Sixteen years ago, I was trapped in a war zone for five days with two people--one stranger and one colleague. We survived sniper-lined roads, a paramilitary ambush, hunger, cold and fear. Just as an escape route opened up, our jeep broke down.
Five days before we had been a reporter, a photographer and a hired interpreter. We had just met the interpreter--Hisen, a Romani refugee from Kosovo. But after five days of surviving on our wits, we had the kind of bond that forms in military combat units. To the accompaniment of automatic gunfire in the night, HIsen fixed the fan belt with a piece of string and we drove the last couple of miles through dangerous territory. The jeep died just as we cleared the worst area, so we were able to find a terrified taxi-driver who gave us a lift to the border.
I still have a corny nylon rose that Hisen gave me. It sits in the place of honor above my desk, though I haven't seen him in person for more than a decade.

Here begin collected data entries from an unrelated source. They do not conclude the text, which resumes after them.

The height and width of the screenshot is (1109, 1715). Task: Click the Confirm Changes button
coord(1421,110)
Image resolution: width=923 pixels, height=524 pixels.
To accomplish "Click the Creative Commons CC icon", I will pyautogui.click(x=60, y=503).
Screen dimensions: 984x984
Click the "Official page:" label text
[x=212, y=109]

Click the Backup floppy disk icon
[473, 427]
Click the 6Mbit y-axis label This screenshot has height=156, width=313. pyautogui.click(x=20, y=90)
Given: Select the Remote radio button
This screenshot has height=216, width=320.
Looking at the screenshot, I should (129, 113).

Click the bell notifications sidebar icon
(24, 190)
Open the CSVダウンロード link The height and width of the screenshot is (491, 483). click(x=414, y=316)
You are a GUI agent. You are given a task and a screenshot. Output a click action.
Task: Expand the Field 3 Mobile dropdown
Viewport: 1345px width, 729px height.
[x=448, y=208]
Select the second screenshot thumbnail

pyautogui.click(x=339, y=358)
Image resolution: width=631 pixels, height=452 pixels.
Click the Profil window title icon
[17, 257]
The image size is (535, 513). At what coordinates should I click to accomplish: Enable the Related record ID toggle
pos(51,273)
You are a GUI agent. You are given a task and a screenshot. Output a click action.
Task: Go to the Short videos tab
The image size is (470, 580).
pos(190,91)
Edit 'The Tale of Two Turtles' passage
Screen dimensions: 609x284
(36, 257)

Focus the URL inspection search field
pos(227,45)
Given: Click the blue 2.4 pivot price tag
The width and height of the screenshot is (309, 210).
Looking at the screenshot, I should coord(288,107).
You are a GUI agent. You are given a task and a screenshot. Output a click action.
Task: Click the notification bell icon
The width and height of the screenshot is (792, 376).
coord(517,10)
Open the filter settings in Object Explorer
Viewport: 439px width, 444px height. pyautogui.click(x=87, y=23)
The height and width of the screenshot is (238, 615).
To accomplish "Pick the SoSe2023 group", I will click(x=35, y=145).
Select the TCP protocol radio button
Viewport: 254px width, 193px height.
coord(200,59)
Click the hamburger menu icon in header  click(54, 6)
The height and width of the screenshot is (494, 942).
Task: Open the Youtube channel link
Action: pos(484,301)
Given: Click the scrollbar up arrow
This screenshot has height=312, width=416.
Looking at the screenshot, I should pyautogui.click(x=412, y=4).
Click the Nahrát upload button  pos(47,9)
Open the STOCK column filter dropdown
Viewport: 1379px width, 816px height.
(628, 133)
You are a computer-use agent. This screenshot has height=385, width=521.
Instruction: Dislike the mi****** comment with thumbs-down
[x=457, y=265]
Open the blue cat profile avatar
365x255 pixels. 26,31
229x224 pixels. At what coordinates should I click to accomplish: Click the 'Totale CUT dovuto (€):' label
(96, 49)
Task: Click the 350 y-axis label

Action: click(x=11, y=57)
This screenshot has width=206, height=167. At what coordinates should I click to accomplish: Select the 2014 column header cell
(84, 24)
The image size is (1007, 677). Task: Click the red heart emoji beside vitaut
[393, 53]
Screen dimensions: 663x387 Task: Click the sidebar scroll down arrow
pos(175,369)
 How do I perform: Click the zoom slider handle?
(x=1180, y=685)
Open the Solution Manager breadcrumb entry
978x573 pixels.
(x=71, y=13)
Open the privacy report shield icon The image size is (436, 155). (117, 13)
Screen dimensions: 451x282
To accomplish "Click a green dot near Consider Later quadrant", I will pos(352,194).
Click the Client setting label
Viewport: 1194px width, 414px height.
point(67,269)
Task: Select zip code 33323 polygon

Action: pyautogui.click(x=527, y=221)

A few days ago, one of his on-line messages reached me.
I have always known his life was hard. I knew about how, before we met, he was chased out of his village at gunpoint and his fiance was killed by an ethnic-cleansing mob. I saw the terrible, squalid refugee camp he lived in for years. And he sent pictures when he was finally able to return home and move into a little house. But in all those years he never asked for help.
But now he has.
He now has a wife and three kids ages 15, 13 and 9. He has worked hard over the past sixteen years to make a life for them and he succeeded in that they had a home, food, clothing and school supplies. Not much by western standards, but enough.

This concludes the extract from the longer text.